While the spreading strike action at Tesco distribution centres is currently only affecting the UK’s largest grocer, the other supermarket chains will be watching on in fear


If retail’s 2020 travails were defined by rolling lockdowns, then 2021 has predominantly been marred by the twin spectres of endless supply chain snarls and staffing shortages. With that in mind, the very last thing Tesco, or any other grocer for that matter, needed in the run-up to Christmas was the announcement of a distribution centre strike. 

What began with 1,200 distribution staff and HGV drivers across four Tesco warehouses, has spread overnight to 5,000 workers across 13 centres following a vote by Usdaw members. 

The UK’s largest grocer is now faced with the grim prospect of just over half of its 22 distribution centres across the UK being affected by strike action due to begin on December 20 and roll on until Christmas Eve.

While the UK is in a very different position from where it was this time last year in terms of lockdowns, the worrying emergence of the Omicron variant, combined with existing logistical headwinds, means that a fully functioning distribution network will be key to Christmas this year. 

What is the strike about?

Tesco has offered staff in these warehouses a 4% raise but Usdaw argues that is less than inflation and are asking for at least 6%. Knowing it has the whip hand in this scenario, Usdaw has confirmed it stands ready to negotiate with Tesco

But it might not just be Tesco that will be forced to break out its chequebook before Christmas. A former employee of the grocer says that while Tesco’s distribution centre wages aren’t the highest in the sector, they are by no means the lowest. 

Wheels of HGV lorry

Those grocers paying similar or lower wages to distribution centre staff and HGV drivers will be watching the situation unfold at Tesco through their fingers, hoping against hope that similar action doesn’t take root in their own warehouses - seen by many as the last bastion of this kind of workplace militancy in the retail sector.

Only today (Tuesday), union GMB has threatened Asda with a walkout from its distribution centre workers over pay. While, just over a week ago, on November 29, Morrisons agreed to a pay rise deal to avert the threat of strike action from 1,100 of its warehouse staff. 
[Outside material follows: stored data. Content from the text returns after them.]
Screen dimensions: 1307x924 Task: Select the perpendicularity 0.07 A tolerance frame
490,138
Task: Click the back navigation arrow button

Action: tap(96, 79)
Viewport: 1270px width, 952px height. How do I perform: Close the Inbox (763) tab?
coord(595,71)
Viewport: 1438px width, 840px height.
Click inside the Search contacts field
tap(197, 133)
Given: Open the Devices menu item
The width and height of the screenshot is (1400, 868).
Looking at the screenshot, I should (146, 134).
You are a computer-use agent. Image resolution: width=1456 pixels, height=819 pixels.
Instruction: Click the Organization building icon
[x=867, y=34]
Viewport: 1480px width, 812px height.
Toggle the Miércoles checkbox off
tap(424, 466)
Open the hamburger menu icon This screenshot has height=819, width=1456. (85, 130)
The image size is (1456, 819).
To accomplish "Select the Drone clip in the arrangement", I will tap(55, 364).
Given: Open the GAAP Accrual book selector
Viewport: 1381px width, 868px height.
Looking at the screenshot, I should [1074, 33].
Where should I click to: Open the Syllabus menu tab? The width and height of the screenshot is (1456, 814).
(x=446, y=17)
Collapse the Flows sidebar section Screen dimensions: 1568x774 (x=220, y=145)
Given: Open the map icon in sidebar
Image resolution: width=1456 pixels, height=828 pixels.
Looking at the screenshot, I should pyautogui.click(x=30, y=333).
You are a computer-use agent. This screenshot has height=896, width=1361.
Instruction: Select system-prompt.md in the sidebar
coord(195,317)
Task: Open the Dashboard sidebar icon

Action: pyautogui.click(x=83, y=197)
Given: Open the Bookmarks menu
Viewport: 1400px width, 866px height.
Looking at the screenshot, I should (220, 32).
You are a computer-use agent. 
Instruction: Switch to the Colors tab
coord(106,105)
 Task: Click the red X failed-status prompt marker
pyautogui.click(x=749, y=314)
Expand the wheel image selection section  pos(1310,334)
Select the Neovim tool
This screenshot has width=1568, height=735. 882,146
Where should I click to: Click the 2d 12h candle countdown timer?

Much like their colleagues on the shop floor, retail distribution workers “are key workers who delivered essential services throughout the pandemic” as Usdaw national officer Joanne McGuinness points out. 

Not only did they continue working throughout the most dangerous and disorientating parts of the pandemic to keep the nation fed, grocery distribution centre workers also helped drive huge ecommerce profits at the supermarket chains.

Tesco’s online sales, for example, surged 77% throughout 2020 to more than £6.3bn, off the back of these workers.

Fair pay for hard toil?

The knock-on effects of Brexit on HGV drivers and the added competition strain placed on retail by the reopening of the economy have both led to retailers facing the pinch of staffing shortages. Distribution centre roles are also hard, physical and demanding to the point that many people wouldn’t choose to work in one.

The staff in these roles know this, and as a result, know what they are worth - indeed would probably argue what they were always worth. Whether you agree with that or not, most retailers aren’t paying those kinds of wages. 

This may also represent something of a last gasp for more traditional distribution centre roles, as technological advancements increasingly point to further automation of many of the jobs currently done in retail warehouses. 

While autonomous vehicles still seem far into the future, companies such as Amazon, Ocado and others have already developed a suite of robotic systems that can automate the grocery ecommerce picking and packing process. 

After 18 months of unprecedented pressure and upheaval, distribution centre staff are demanding better wages and working conditions and clearly aren’t afraid to hold the festive period to ransom to get it. 

While it might be in Tesco’s best interest in the short term to meet its workers’ demands, doing so could raise more worrying long term implications - not just for other grocers, but for the retail sector as a whole. It could give unions and their members a blueprint for annual strike action over wages, with Christmas being the perfect time to apply pressure and yield results.

Whether Tesco sticks or twists with its distribution centre staff, the spectre of striking staff will likely haunt different retailers over Christmas time in future.